先ごろ東京芸術大学大学院において博士号を取得したニコラ ビュフは、博士論文「オルターモダン時代の中で自分のマニエラを作ることの思考」*のなかで、ニコラ ブリオー(パリ国立美術大学ディレクター/キュレーター)による「オルターモダン宣言」を参照し、<多様性><文化的放浪><接続>の3つを自らの作品の主要テーマに据えました。西洋と東洋を往還し、古典と現代を切り結び、美術史上の様式とサブカルチャーを融合させ、新たなモダニティのなかで自らのマニエラを確立しようとするニコラ ビュフが、今回、原美術館の空間全体を使ってひとつの物語を作り上げます。

*Hypnerotomachia: 渋澤龍彦はこれを「ポリフィルス狂恋夢」と訳した。

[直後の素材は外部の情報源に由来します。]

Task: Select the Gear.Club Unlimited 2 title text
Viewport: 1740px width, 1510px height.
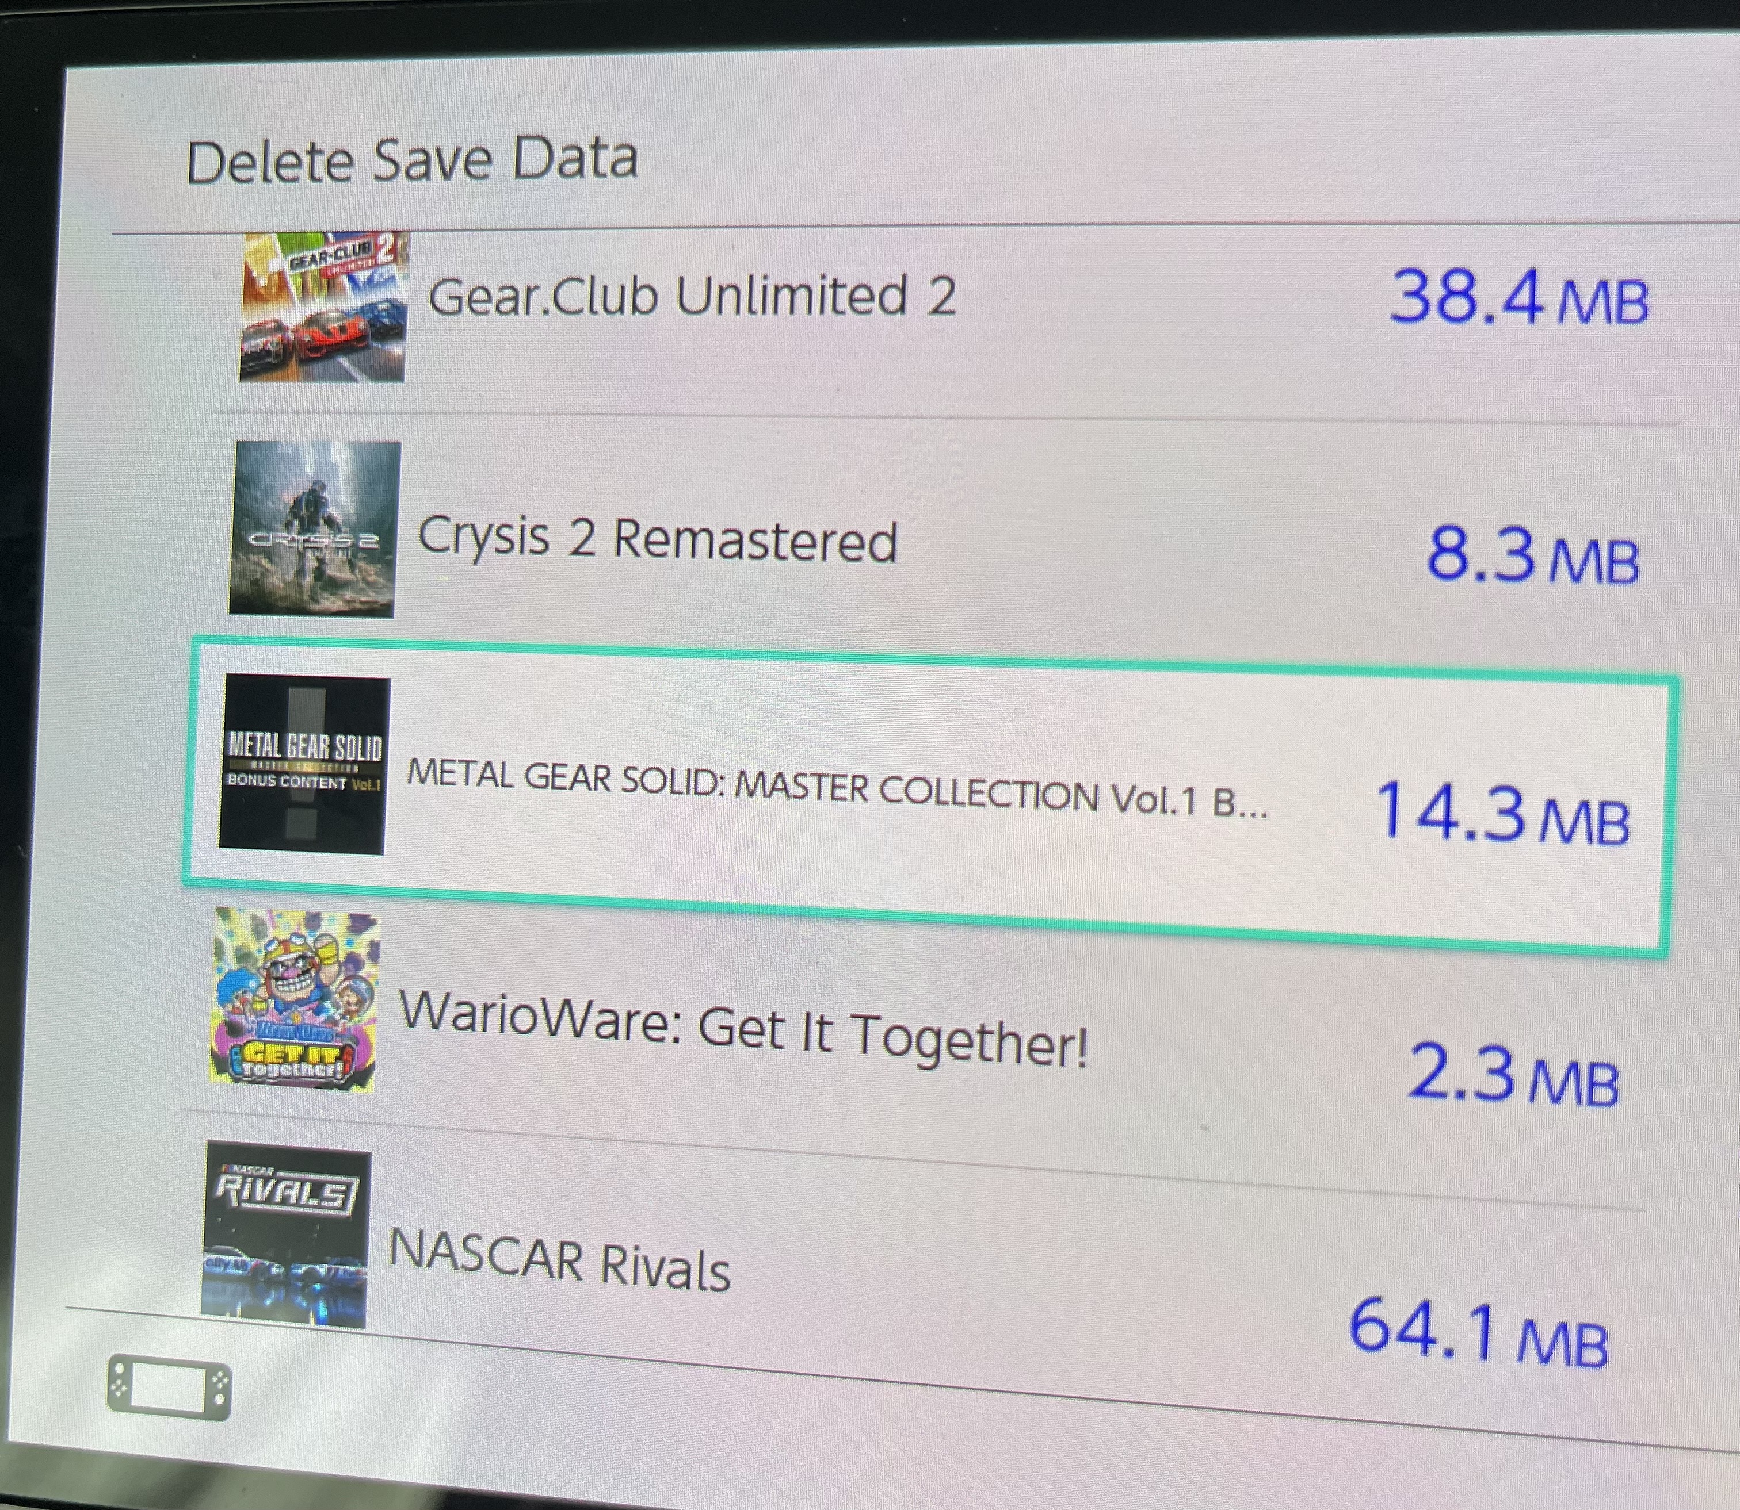Action: 692,297
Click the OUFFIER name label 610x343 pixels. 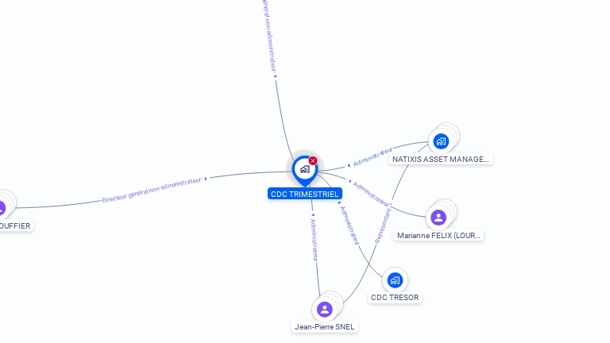[x=16, y=226]
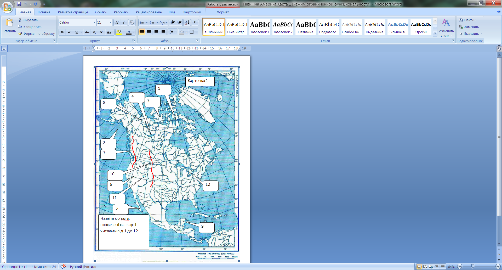502x270 pixels.
Task: Expand the styles gallery More arrow
Action: [435, 33]
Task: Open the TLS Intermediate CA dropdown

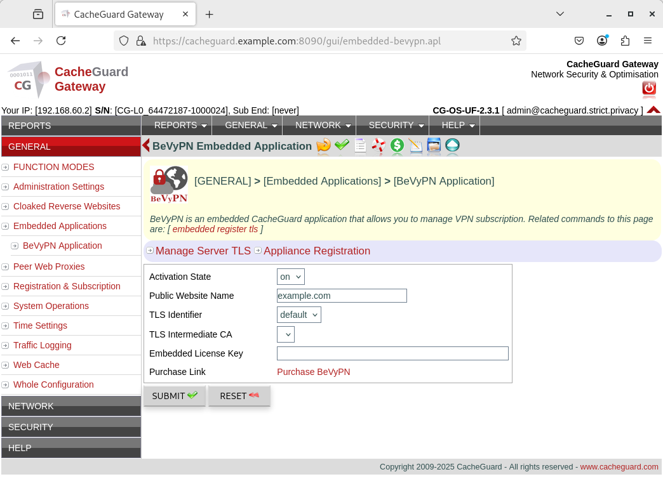Action: tap(285, 334)
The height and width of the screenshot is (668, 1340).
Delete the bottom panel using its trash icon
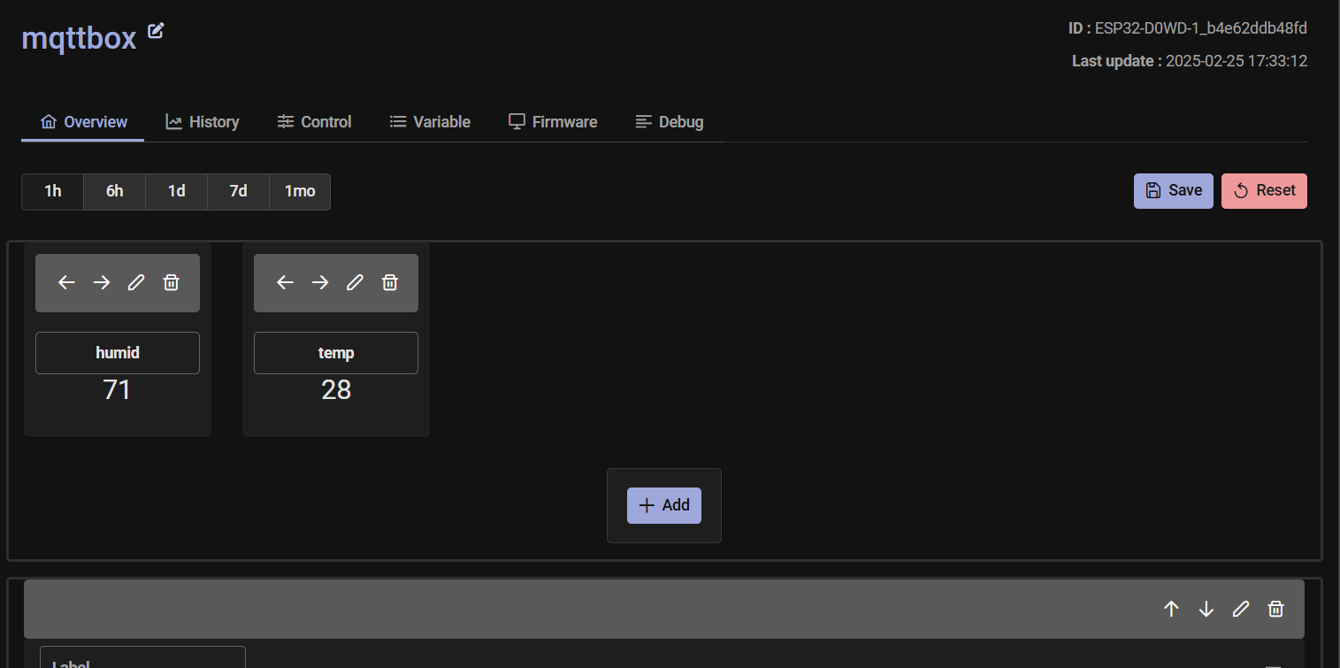[1275, 609]
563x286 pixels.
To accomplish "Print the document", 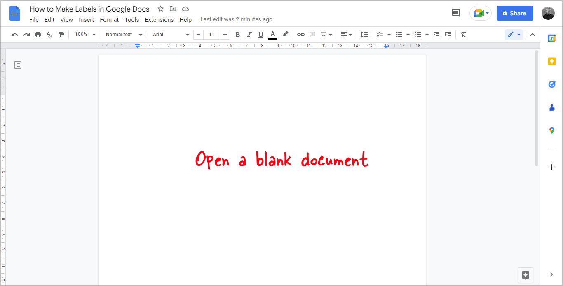I will [x=38, y=35].
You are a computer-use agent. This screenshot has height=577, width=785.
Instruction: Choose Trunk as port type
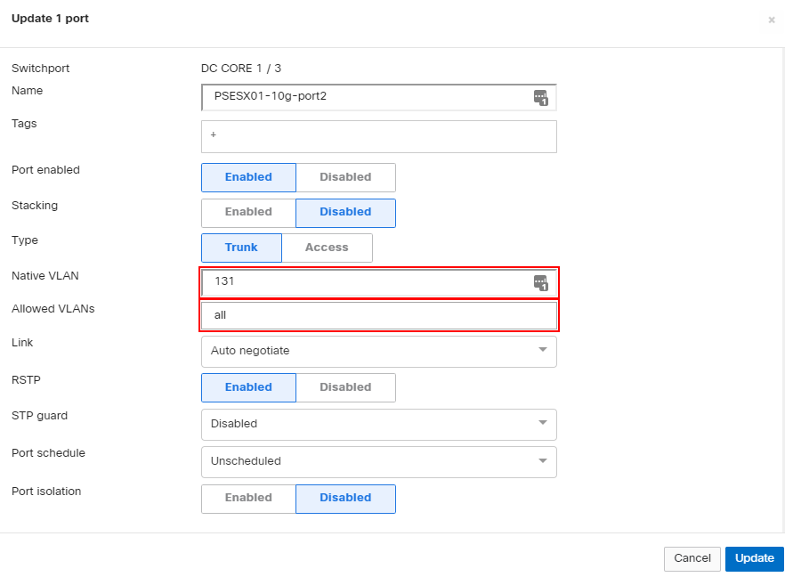tap(241, 248)
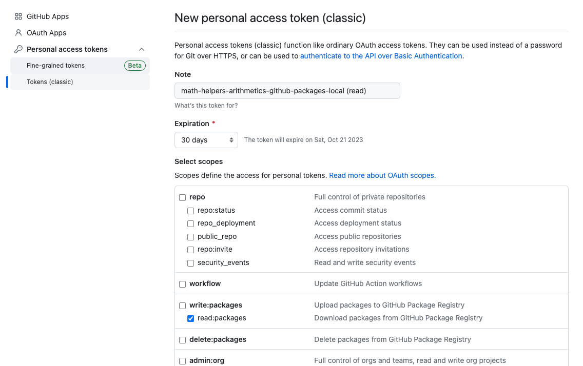
Task: Select Tokens (classic) in sidebar
Action: 80,82
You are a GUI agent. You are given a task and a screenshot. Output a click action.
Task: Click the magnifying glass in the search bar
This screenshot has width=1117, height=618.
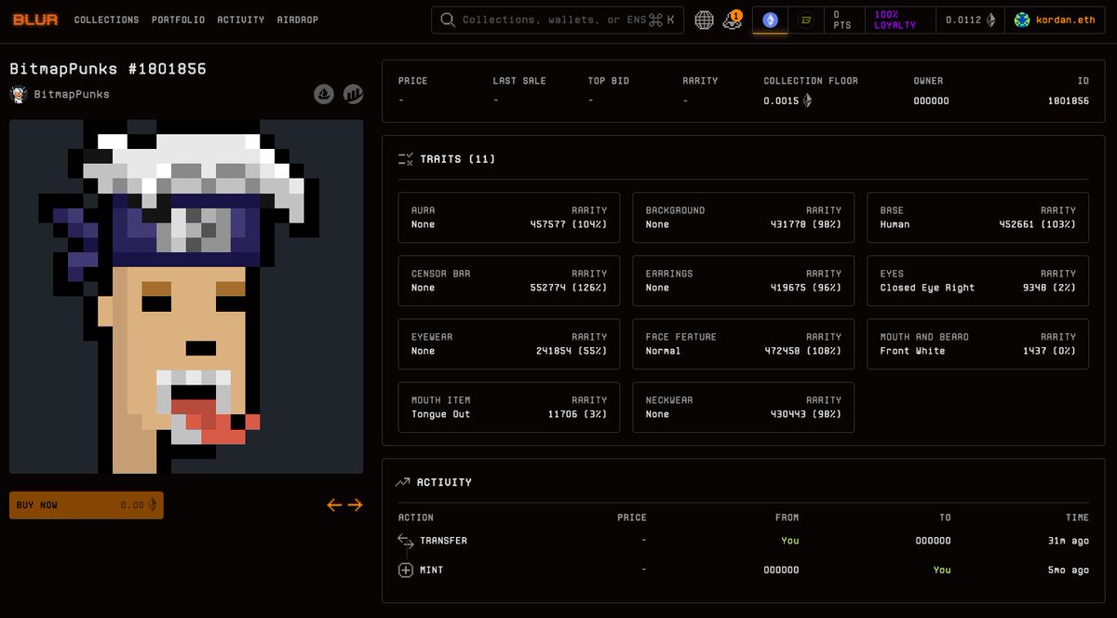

主人公ポリフィーロが夢の中で冒険をし、恋人ポーリアと再会するが、彼女と結ばれぬまま夢から覚める物語。
*オルターモダン: ニコラ ブリオーが提唱。ポストモダン終焉後の2010年代以降の時代状況を指す言葉。
*マニエラ: 手法、様式

【作家略歴】
ニコラ ビュフ Nicolas Buffe
1978年 フランス パリ生まれ。2007年来日し現在は東京在住。
2000年 フランス国立高等工芸美術学校(ENSAAMA)卒業、 環境・建築デザイン免状取得
2005年 パリ国立高等美術学校(Ecole Nationale Supérieure des Beaux Arts)卒業、DNSAP(フランス国家造形芸術 免状)取得
2007年 フランス国立東洋言語文化研究所(INALCO)卒業、 日本語・日本文化学士取得
2011年 東京芸術大学 大学院美術研究科 先端芸術表現専攻、修士課程修了
2014年 東京芸術大学 大学院美術研究科 先端芸術表現専攻、博士号取得

2008年 東京都現代美術館にてグループ展「屋上庭園」に参加
2009年 現フランス大使館の会議室のための壁画制作
2009-2010年 旧フランス大使館を会場とするグループ展「ノーマンズランド」に参加
2010年 メグミオギタギャラリー(東京・銀座)にて個展「タワワップ」開催
2010年 銀座メゾンエルメス(東京)のウィンドウディスプレイ「赤ずきんのカレちゃん」制作
2012年 パリ、シャトレ座公演オペラ「オルランド パラディーノ」ビジュアルデザイン全般を担当
2014年 山本現代(東京・白金)にて個展開催予定


「ノーマンズランドの門」 2009年、旧フランス大使館「ノーマンズランド」展における展示風景
ⒸNicolas Buffe (参考図版)


「黄金時代」 2008年、東京都現代美術館「屋上庭園」展における展示風景 ⒸNicolas Buffe (参考図版)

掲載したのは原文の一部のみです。